Finding user account creation details

James
Community Champion
4
6220

In the question User Creation Report ,  @lecia_sims1  asked

Is there a report I can run that will show when a user was added and how? Ex. I want to know who was added by SIS and who was added manually. In addition, if manually, which individual with admin privileges. I bet there is - but I have searched until my head hurts! 😞

I started writing the response there, but then realized that it might be better as a blog so that people could find it more easily. If anyone has a better solution, please share. I've documented what doesn't work, as well as what does.

There is no built in report that will do this, but depending on how they were added, you may have some ability to determine this. I think a question very similar to this was asked recently, but I can't find it now. Oh well, I like reinventing the wheel. Hopefully someone will have a faster way.

Telling whether it was a SIS import or a manual creation is relatively easy. Telling who created the account is a tad tougher.

SIS Imports

First, there is the SIS Export report from the Admin > account > Settings > Reports screen. Ideally, your SIS would already know which accounts it had created and possibly even when it created them. Unfortunately, the user.csv file does not contain the date at which the account was created, but you will be able to see which user accounts were created through the SIS import process.

There may? be a way to get the dates that someone was added through the SIS.

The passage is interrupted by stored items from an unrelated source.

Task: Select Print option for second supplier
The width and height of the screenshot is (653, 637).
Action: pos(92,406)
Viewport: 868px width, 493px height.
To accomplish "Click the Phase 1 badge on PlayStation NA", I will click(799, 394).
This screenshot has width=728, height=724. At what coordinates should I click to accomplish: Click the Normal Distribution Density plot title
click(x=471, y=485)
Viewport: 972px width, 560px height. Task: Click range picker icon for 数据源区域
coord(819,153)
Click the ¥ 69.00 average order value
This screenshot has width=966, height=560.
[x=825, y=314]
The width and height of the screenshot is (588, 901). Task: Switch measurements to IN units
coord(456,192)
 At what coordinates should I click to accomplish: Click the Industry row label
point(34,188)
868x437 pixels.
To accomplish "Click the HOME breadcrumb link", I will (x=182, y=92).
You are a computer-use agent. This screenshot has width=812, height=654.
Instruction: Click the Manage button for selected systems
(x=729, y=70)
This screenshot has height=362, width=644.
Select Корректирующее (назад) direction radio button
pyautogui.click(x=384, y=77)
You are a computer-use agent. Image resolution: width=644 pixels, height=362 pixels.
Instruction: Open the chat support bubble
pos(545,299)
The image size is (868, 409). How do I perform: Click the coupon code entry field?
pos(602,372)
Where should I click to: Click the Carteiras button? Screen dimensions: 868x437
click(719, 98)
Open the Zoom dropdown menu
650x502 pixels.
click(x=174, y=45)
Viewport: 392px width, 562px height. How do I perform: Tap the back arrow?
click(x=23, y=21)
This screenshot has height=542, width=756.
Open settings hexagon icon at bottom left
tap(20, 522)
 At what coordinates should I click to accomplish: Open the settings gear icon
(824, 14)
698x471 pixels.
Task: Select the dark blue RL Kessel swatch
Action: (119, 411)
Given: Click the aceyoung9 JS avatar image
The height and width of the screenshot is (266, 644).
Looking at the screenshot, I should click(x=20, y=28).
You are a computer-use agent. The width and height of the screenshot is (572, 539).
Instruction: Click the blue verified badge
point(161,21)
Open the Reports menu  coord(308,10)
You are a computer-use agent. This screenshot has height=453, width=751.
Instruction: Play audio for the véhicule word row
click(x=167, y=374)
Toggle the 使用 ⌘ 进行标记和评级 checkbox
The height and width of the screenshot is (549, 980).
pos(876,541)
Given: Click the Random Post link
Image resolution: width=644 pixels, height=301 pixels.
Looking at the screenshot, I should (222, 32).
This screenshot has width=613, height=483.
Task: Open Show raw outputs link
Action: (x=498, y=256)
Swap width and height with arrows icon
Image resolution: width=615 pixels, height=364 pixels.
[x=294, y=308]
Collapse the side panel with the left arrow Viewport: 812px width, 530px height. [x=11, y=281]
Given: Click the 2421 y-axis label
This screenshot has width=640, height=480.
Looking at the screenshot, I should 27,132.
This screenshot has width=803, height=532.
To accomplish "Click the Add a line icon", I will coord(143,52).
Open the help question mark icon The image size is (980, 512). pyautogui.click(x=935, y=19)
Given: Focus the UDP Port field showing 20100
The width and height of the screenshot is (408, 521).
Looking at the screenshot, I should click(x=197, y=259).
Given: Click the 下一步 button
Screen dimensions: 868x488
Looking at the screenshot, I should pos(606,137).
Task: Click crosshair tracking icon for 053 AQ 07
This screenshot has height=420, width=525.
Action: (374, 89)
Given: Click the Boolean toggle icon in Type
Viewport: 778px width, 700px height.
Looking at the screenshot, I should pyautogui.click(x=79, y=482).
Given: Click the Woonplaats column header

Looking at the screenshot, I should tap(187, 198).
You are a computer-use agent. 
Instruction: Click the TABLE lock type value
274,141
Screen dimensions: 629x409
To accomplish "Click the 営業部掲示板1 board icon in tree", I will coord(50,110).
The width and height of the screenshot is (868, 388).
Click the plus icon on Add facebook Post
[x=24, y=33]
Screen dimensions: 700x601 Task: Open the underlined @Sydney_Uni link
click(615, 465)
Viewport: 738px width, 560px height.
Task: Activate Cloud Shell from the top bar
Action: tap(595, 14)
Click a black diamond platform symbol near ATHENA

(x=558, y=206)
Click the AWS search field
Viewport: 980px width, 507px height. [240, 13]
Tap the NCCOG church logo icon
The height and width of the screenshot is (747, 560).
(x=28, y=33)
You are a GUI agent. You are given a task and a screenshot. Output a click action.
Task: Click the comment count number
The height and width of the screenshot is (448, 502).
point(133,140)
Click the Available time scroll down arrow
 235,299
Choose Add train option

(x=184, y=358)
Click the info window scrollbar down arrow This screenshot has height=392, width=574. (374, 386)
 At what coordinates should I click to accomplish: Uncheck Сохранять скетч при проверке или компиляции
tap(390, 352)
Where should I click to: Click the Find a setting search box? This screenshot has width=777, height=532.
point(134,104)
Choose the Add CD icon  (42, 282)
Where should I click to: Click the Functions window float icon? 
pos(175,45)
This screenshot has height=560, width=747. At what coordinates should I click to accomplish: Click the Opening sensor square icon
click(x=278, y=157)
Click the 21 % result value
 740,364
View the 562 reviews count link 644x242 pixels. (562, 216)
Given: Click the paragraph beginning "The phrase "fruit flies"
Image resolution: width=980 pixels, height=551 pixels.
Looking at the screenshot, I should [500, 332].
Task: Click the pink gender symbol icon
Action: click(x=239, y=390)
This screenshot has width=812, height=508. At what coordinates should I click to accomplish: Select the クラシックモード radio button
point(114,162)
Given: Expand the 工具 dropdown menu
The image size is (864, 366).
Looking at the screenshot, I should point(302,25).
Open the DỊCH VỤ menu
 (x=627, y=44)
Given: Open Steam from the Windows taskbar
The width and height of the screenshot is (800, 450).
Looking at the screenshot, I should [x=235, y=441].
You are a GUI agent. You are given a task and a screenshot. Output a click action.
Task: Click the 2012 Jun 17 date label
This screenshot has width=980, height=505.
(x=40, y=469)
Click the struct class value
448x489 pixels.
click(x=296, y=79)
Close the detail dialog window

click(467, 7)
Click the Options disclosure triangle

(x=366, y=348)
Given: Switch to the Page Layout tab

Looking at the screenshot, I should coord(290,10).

You can Show user details using the Users API.

GET /api/v1/users/:id‍‍

For example, this is what it says for me, but notice that there is no date when my account was created.

237034_pastedImage_4.png

However, there is a sis_import_id. You can take ID and run the Get SIS import status endpoint of the SIS Import API.

GET /api/v1/accounts/:account_id/sis_imports/:id‍‍

 

Replace the :id at the end with the sis_import_id from the user record. There's a lot of information returned (I cropped it below), but you want the created_at time to see when the request was made.

237149_pastedImage_7.png

There -- now you know that my account was created by a SIS import on January 22, 2015, at 5:25 pm CST.

Except that's not true. I've had my account since 2012. That was the last time a SIS import sent my information, not the first time. We used to send full dumps once a day to Canvas and that must have been when I implemented a flag to say this information is definitely in the system, stop sending it.

However, if you go into our SIS, there's a date of when I got my account. That's not true for me since I've been around longer than our SIS has maintained that information, but it's more accurate than what's in Canvas.

The user ID of the account used to generate the SIS import is not available, so you won't be able to tell who created the account using a SIS import through the API.

However, you can tell if the account wasn't created using a SIS import if it's not in that SIS Export report. You can probably also use the Provisioning Report, which includes a "created_by_sis" column that will be true if the user account was created through a SIS import. Still no dates, though.

Manually Added Accounts

Remember that the user details did not return a date that the account was created. The only way I was able to get a date was to use the SIS Import status, but there will be SIS import for manually added reports.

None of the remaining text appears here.